* **Information supplied**:
▼

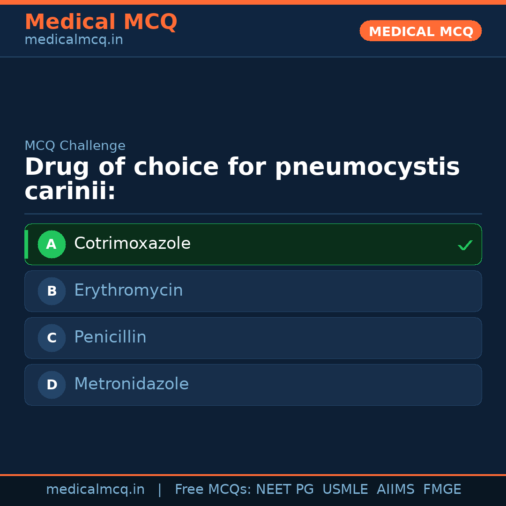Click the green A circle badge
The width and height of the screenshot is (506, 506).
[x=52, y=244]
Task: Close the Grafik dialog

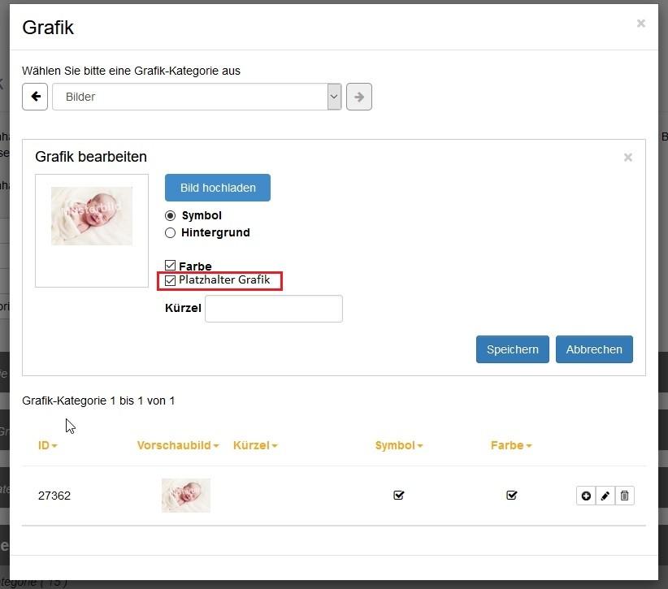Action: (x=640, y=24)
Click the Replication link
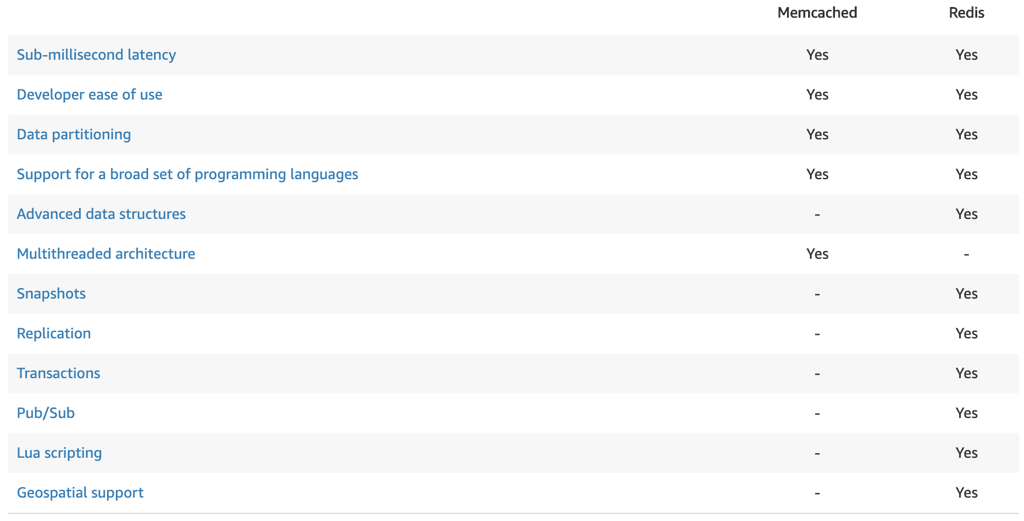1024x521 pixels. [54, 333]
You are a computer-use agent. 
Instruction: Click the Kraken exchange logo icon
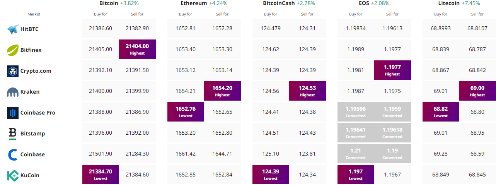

▲

* **Work instructions**:
Set down word for word the lines beginning with the one containing "Task: Close the Grafik dialog" and ending with the last line of the listing, inclusive. Omit every picture.

* **The completed task**:
Task: Close the Grafik dialog

Action: (x=640, y=24)
Click the Replication link
1024x521 pixels. [54, 333]
You are a computer-use agent. 
Instruction: Click the Kraken exchange logo icon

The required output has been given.